(ABOUT THIS TASK): Once the pictures are set aside, reproduce the entries below exactly.

Recorded data
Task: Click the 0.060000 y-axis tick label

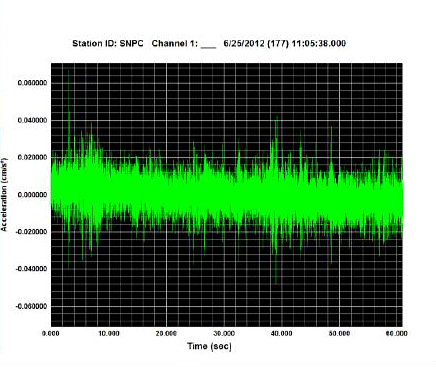Action: 32,83
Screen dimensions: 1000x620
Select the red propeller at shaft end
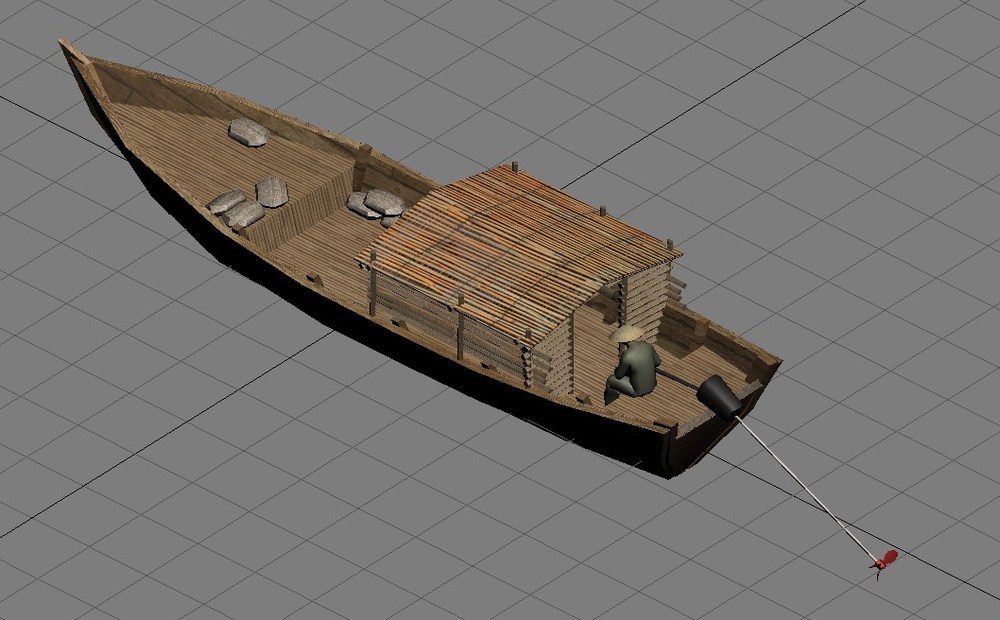(x=883, y=561)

(RESULT):
Task: Click the 0.060000 y-axis tick label

Action: 32,83
Screen dimensions: 1000x620
Select the red propeller at shaft end
(x=883, y=561)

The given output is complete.